[X]traordinary

267 44 14
                                    

Cerita ini fiktif, dimohon untuk tidak membawa karakter ke dunia nyata.


Syukurnya hari ini tidak hujan sehingga Hyunjin bisa lebih fokus pada kecepatan mobil yang ia kendarai. Tempat tujuan Hyunjin di pagi hari ini adalah bandara. Setelah mendengar penjelasan singkat dari Jeno, Hyunjin segera bergegas menuju bandara untuk menemui Yeji.

Entah, ia akan terlambat atau tidak. Intinya, ia tetap pergi ke tempat itu. 

Kaki Hyunjin melangkah cepat, beberapa kali ia tak sengaja menabrak orang-orang yang berlalu lalang. Pikirannya kacau, hatinya bergemuruh, Hyunjin tidak ingin kehilangan sosok perempuan yang telah bersemayam di hatinya selama delapan tahun ini. 

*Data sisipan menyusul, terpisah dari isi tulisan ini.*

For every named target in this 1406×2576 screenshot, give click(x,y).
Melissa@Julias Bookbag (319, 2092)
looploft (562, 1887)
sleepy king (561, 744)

Setengah jam Hyunjin berupaya, hasilnya ia gagal. Hyunjin telah bertanya ke bagian loket terkait keberangkatan pesawat dari Korea menuju New York, ternyata sudah terlewat dan tidak ada keberangkatan lagi di hari ini.

"Yeji, kamu benar ninggalin aku lagi?" gumam Hyunjin sendu. 

Tidak ada yang bisa Hyunjin lakukan kecuali menyusul Yeji besok, keberangkatan yang Hyunjin rencanakan. Dengan begitu, Hyunjin terpaksa pulang membawa perasaan campur aduk tak karuan.

Alhasil, kini Hyunjin duduk di kursi sebelah kursi kemudi, menatap nanar ke luar kaca jendela dengan kepala ditumpu tangan kanannya.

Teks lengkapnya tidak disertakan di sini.